La cinquième session de la Convention des Nations unies sur les plastiques a repris à Genève, et plusieurs réunions à huis clos sont prévues cette semaine. Les négociations entrent dans une phase d'approfondissement. Une délégation du ministère taïwanais de l'Environnement, de la Commission des affaires océaniques, ainsi que des experts et des universitaires taïwanais se sont rendus à Genève pour suivre l'évolution des négociations. Les experts ont fait le point, hier, sur les dernières avancées en visio-conférence avec le ministère de l’Environnement.
Marian Ledesma, représentante internationale de Greenpeace, estime qu'il est nécessaire de s'attaquer aux impacts négatifs de l'extraction des combustibles fossiles et de la production de plastique à la source. Fan Kuo-shuh (樊國恕), président honoraire de la Circular economy and innovative transformation association (CEITA), a souligné que les négociations sur la liste des utilisations interdites et restreintes avaient progressé ces derniers jours, avec une orientation vers l’interdiction ou un contrôle des produits chimiques préoccupants, des plastiques non recyclables ou non réutilisables et des perturbateurs endocriniens.
Shiu Ruei-feng (許瑞峯), professeur associé à l'Institut d'environnement marin et d'écologie de l'Université Maritime, a souligné que les mécanismes financiers constituent également un enjeu majeur des négociations. De nombreux petits États insulaires souhaitent que les pays producteurs de plastique fournissent des financements, des ressources ou des technologies pour contribuer à l'élimination de la pollution plastique.
Quant à Tan Chung-Sung (駿嵩則), professeur honoraire de l'Université Tsinghua, également présent à la réunion, il a souligné que les plastiques sont largement utilisés dans l'industrie des semi-conducteurs et que TSMC, en tant qu’entreprise leader, représentait une part importante de cette utilisation. Selon lui, le gouvernement devra ainsi rapidement faire face aux conséquences de la mise en place de la Convention sur les plastiques pour Taïwan.
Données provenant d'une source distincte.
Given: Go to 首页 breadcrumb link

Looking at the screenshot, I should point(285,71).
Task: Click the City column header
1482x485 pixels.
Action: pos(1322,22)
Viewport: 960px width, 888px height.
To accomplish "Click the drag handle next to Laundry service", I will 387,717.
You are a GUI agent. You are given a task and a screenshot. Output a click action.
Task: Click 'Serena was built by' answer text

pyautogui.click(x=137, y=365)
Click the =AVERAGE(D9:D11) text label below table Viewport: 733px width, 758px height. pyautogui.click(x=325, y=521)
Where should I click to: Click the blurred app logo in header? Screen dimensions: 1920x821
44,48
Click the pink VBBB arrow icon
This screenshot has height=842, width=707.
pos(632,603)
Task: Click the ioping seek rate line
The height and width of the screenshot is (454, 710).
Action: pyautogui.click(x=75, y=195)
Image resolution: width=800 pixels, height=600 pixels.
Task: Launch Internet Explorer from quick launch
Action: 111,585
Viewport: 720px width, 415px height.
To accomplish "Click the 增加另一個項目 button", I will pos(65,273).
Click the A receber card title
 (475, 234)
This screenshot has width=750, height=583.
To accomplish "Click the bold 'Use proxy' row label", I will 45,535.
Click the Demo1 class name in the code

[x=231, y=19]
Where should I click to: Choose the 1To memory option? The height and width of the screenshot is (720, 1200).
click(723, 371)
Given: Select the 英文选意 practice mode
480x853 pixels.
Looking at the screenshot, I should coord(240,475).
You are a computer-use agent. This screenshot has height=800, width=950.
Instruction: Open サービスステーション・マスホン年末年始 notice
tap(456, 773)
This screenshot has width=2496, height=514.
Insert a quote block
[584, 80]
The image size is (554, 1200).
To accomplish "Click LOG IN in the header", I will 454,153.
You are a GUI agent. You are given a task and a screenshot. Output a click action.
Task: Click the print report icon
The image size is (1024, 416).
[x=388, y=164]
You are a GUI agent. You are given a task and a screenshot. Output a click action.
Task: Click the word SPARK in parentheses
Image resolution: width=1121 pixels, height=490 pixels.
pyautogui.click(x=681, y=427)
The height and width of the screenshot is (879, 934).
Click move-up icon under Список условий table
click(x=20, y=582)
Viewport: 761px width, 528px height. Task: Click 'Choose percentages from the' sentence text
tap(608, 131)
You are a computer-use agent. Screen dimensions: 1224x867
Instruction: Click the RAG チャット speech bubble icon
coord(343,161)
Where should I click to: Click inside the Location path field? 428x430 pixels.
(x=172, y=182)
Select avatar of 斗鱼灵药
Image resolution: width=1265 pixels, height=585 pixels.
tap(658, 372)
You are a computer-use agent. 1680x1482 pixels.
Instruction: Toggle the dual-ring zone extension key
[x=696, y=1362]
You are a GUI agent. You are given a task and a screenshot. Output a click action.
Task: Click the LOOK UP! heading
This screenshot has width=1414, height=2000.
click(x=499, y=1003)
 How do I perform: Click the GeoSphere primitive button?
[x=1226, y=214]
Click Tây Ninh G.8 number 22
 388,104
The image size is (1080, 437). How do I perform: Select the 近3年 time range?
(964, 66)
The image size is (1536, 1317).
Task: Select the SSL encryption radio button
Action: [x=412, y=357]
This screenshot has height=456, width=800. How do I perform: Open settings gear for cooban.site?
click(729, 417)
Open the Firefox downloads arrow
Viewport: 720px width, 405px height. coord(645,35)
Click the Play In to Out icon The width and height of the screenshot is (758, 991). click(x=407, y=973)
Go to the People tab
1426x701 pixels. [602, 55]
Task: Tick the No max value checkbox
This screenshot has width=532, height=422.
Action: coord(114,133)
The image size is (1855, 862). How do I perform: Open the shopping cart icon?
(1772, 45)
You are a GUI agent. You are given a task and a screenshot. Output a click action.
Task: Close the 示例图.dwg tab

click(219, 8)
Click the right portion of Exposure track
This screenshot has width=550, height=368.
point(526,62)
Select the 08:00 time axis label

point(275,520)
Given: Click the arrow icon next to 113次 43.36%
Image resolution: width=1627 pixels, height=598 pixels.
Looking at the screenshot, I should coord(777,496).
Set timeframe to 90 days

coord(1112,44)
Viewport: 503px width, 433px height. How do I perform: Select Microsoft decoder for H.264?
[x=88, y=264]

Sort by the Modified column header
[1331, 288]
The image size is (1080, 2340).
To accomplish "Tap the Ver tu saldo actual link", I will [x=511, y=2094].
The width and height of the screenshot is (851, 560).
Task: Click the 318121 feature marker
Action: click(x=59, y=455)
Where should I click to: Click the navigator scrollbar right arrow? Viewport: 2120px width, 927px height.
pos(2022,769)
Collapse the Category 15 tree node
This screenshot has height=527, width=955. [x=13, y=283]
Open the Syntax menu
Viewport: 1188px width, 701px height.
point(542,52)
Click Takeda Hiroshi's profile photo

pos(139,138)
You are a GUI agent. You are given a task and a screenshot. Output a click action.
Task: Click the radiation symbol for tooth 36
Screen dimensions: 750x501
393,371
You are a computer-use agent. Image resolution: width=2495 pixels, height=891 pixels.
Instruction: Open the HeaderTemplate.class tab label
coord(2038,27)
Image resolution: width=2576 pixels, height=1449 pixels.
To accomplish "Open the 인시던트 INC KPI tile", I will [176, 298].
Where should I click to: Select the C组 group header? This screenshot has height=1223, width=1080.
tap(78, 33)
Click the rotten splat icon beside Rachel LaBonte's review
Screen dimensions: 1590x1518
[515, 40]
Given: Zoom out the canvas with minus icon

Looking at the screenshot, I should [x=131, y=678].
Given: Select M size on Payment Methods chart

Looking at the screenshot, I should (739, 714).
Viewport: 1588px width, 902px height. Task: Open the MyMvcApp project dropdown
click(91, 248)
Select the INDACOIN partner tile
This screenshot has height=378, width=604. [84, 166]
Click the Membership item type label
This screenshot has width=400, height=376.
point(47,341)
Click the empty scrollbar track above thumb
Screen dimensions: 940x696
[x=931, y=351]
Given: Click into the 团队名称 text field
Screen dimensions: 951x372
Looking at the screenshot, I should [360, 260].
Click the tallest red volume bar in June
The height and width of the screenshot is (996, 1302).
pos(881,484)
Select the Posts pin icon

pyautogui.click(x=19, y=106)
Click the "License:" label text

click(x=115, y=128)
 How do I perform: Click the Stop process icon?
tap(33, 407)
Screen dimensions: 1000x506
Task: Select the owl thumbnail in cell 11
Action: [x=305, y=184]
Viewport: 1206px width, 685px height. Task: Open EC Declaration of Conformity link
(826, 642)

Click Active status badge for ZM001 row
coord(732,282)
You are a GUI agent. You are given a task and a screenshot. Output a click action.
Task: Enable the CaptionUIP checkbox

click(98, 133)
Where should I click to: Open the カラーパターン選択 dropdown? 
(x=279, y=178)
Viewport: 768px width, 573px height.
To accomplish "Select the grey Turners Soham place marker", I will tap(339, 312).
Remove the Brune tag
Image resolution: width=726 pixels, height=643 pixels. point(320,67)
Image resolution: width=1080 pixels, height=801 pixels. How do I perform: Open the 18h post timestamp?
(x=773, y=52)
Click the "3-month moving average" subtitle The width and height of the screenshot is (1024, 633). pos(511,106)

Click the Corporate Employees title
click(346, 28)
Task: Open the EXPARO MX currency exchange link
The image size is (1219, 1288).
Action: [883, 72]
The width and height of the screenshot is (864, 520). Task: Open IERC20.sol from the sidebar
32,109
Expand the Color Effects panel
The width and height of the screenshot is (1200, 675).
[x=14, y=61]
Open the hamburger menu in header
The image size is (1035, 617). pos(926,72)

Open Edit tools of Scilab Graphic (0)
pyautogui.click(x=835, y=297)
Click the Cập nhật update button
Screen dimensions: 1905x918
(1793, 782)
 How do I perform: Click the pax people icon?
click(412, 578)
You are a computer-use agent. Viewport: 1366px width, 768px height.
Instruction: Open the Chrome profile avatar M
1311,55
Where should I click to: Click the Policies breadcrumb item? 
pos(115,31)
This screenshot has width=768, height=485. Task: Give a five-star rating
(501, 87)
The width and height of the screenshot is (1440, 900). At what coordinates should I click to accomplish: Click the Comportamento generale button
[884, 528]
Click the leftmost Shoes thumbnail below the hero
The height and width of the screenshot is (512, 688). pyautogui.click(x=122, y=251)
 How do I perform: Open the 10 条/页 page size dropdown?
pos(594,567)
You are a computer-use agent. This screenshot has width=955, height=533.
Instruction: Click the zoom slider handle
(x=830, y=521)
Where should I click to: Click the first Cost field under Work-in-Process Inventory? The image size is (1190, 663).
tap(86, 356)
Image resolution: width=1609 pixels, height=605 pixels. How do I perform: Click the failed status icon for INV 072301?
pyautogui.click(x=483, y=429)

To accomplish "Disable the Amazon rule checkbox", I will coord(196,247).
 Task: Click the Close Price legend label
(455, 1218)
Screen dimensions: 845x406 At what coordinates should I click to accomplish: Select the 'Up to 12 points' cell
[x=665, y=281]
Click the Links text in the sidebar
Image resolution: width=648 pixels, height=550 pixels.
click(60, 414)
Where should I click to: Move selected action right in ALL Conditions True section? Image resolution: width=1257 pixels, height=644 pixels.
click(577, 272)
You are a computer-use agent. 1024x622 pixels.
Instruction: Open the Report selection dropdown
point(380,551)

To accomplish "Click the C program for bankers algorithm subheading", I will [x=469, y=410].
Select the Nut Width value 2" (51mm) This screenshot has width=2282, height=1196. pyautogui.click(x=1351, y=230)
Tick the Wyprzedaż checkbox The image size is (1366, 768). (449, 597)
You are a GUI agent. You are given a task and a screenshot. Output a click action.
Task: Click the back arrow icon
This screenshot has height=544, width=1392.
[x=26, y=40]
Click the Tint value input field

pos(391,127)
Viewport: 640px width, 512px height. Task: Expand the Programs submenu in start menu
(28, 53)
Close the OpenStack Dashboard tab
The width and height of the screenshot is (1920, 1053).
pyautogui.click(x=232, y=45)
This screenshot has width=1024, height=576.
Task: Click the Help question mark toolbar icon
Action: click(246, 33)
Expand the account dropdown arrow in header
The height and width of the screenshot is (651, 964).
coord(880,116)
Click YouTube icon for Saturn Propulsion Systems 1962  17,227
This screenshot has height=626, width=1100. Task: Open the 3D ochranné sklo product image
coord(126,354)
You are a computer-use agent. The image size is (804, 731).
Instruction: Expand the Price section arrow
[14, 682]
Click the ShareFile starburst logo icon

Il a déclaré : “Les produits en plastique représentent 1 à 2 % des matériaux des semi-conducteurs, mais à Taïwan, c’est encore davantage, car TSMC est le premier fabricant de semi-conducteurs au monde. Si notre industrie des plastiques n'est pas suffisamment forte, nous ne pourrons pas soutenir le développement des semi-conducteurs. Par conséquent, nous devons prendre très au sérieux les conséquences de la Convention sur les plastiques sur Taïwan une fois qu’elle sera adoptée et nous devrons réagir rapidement.”